* TRY IT *
Find the line in the entries below that contains "Instruction: Click step 1 circle 选择项目". Repeat it exactly, and every line after it through the line that contains "Task: Click the Search input field".

*** TASK DATA ***

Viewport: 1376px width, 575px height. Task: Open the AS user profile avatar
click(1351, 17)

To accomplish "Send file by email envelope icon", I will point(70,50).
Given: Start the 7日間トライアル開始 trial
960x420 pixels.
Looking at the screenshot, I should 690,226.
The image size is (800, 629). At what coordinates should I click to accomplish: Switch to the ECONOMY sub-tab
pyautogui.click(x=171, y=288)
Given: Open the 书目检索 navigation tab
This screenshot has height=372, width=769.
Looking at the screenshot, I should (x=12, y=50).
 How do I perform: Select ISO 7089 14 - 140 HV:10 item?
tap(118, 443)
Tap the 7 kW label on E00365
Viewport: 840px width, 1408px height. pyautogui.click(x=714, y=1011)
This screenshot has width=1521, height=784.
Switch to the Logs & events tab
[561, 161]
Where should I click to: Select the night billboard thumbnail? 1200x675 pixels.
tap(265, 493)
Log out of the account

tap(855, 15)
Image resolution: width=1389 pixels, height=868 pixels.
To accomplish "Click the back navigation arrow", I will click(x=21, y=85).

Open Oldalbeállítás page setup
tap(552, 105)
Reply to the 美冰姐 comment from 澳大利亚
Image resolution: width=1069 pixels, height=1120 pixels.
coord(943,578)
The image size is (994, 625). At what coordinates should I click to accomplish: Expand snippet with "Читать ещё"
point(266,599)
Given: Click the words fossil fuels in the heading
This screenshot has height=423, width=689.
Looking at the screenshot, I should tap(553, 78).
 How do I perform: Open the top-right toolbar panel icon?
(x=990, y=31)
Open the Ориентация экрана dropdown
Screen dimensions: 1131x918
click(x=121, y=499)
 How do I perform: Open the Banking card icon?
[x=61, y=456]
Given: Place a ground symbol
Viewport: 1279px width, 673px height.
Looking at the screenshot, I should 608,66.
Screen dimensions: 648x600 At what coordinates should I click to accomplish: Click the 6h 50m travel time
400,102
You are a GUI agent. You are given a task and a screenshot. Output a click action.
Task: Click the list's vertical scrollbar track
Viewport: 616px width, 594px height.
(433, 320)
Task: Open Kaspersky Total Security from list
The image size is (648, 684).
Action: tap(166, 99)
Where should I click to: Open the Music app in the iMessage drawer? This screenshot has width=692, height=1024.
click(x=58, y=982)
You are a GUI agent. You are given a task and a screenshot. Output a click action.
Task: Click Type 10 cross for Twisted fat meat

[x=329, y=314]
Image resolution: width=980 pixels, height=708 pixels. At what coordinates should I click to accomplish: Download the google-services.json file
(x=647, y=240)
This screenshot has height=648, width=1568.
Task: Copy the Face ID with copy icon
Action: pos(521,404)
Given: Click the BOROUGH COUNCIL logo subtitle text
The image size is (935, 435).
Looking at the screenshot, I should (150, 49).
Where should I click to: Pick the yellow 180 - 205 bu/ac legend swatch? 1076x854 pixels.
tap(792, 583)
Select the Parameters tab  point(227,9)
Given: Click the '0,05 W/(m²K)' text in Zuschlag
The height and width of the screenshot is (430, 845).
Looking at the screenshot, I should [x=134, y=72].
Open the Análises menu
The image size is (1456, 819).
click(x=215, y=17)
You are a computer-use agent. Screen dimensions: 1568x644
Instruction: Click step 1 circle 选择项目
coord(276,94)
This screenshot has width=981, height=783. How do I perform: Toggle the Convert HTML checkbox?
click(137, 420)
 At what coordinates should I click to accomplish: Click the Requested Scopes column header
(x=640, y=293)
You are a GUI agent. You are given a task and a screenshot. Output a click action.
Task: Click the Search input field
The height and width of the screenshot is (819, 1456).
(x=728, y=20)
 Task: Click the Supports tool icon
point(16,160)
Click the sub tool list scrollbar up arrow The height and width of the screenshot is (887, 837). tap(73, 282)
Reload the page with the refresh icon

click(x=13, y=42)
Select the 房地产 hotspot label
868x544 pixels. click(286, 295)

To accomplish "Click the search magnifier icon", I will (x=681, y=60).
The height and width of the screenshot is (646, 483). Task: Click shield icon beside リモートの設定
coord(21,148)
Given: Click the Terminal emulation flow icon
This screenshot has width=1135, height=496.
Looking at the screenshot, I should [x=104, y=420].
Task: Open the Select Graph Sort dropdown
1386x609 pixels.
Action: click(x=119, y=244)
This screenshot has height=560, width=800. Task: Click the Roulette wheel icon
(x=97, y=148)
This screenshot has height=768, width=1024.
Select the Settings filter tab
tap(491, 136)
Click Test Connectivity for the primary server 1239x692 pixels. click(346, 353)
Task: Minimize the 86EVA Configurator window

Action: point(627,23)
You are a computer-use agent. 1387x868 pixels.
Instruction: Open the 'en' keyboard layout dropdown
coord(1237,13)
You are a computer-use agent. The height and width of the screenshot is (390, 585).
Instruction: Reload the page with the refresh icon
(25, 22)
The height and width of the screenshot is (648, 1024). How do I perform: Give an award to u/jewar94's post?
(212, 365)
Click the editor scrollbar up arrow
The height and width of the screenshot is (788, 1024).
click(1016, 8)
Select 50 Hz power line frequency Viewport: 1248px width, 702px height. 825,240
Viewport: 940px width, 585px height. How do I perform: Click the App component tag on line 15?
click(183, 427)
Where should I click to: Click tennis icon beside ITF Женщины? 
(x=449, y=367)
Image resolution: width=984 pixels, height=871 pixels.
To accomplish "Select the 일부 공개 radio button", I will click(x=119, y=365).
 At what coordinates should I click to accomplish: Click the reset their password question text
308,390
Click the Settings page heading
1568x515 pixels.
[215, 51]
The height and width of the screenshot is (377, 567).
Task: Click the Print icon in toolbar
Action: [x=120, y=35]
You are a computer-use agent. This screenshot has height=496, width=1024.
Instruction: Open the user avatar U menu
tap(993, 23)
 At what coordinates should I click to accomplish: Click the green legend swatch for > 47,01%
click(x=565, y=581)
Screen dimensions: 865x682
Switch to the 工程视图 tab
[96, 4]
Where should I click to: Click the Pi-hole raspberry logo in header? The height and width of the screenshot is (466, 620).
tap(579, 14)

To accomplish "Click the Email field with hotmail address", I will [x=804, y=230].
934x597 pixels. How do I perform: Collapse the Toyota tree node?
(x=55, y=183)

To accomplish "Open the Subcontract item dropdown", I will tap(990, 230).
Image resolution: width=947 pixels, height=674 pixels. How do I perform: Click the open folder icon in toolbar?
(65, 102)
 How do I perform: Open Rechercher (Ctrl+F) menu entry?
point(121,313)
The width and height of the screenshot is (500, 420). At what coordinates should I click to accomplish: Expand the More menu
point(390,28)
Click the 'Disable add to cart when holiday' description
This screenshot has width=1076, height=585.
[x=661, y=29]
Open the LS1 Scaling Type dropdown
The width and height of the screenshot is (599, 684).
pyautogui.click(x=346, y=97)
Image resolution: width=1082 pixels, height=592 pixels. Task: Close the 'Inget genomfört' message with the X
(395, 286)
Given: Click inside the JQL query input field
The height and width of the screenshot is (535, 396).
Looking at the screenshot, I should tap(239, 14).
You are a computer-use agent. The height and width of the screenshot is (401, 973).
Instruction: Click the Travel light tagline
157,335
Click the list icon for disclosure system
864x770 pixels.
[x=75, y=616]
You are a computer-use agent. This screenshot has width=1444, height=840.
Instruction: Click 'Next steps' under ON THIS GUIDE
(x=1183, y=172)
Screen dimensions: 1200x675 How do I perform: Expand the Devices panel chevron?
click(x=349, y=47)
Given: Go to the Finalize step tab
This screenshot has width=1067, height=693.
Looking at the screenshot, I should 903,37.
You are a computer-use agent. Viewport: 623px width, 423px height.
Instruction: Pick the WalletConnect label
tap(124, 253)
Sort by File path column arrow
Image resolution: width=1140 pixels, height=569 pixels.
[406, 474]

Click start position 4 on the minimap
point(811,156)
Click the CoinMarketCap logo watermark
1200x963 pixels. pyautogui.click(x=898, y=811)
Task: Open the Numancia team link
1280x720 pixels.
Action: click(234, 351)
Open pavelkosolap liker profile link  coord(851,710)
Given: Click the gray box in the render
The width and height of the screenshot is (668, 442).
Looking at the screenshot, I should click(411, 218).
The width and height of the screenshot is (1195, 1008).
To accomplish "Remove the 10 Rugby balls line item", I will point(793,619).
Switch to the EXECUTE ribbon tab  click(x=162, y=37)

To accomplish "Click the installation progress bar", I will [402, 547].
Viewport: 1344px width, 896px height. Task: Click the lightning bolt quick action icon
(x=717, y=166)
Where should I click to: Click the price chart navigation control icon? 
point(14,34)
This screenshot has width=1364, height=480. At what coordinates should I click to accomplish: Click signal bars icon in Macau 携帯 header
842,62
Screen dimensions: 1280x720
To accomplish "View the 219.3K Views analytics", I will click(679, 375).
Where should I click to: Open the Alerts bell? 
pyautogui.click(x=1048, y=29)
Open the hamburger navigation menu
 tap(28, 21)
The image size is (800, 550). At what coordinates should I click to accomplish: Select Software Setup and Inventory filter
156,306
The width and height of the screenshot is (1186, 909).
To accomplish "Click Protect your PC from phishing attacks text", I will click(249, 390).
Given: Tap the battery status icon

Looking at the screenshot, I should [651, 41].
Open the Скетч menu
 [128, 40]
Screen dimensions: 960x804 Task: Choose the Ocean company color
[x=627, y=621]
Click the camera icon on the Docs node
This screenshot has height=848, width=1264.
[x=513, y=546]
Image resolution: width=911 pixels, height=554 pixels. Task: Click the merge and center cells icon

***

* ANSWER BOX *
Instruction: Click step 1 circle 选择项目
coord(276,94)
This screenshot has width=981, height=783. How do I perform: Toggle the Convert HTML checkbox?
click(137, 420)
 At what coordinates should I click to accomplish: Click the Requested Scopes column header
(x=640, y=293)
You are a GUI agent. You are given a task and a screenshot. Output a click action.
Task: Click the Search input field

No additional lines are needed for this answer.